Skip to main content
ARS Home » Research » Publications at this Location » Publication #154268

Title: PRACTICAL STATISTICS FOR COLLABORATIVE STUDIES

Author
item Delwiche, Stephen - Steve

Submitted to: American Association of Cereal Chemists Meetings
Publication Type: Abstract Only
Publication Acceptance Date: 9/26/2003
Publication Date: 10/2/2003
Citation: Delwiche, S.R. 2003. Practical statistics for collaborative studies [abstract]. American Association of Cereal Chemists Meetings. p. 102.

Interpretive Summary:

Technical Abstract: Collaborative, or ring, studies are frequently performed by analytical chemists as a means to document the precision of quantitative procedures.
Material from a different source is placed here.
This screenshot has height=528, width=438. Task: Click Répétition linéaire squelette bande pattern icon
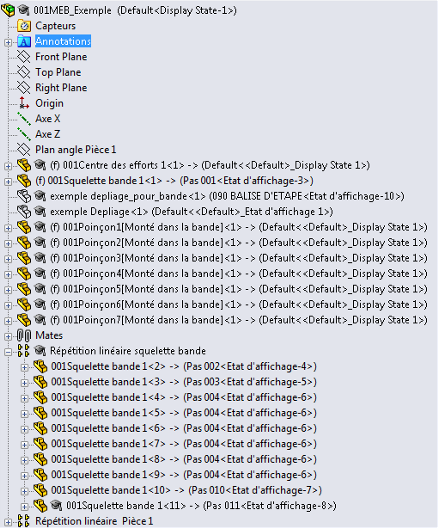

In the cereals community, this may be a gravimetric, titrimetric, amperometric, or physical procedure to measure the concentration of a naturally occurring component, an ingredient, or the response to a processing condition such as dough mixing or baking. Through application of classical statistical principles, the collaborative study produces information on the level of variability (precision) that can be expected of a procedure when it is performed by one laboratory over a reasonable timeframe (repeatability), as well as when it is performed by multiple laboratories (reproducibility). The Approved Methods Committee of the AACC has for a number of years adopted the guidelines of the internationally harmonized procedures of the AOAC International for conducting collaborative studies. This talk will focus on these guidelines to address issues of required numbers of samples, blind duplicates (or similar) and laboratories, statistical tests for outliers, analyses of variance for determining repeatability and reproducibility, and calculation of recovery. User-friendly spreadsheet program macros will be used to demonstrate collaborative study data analysis.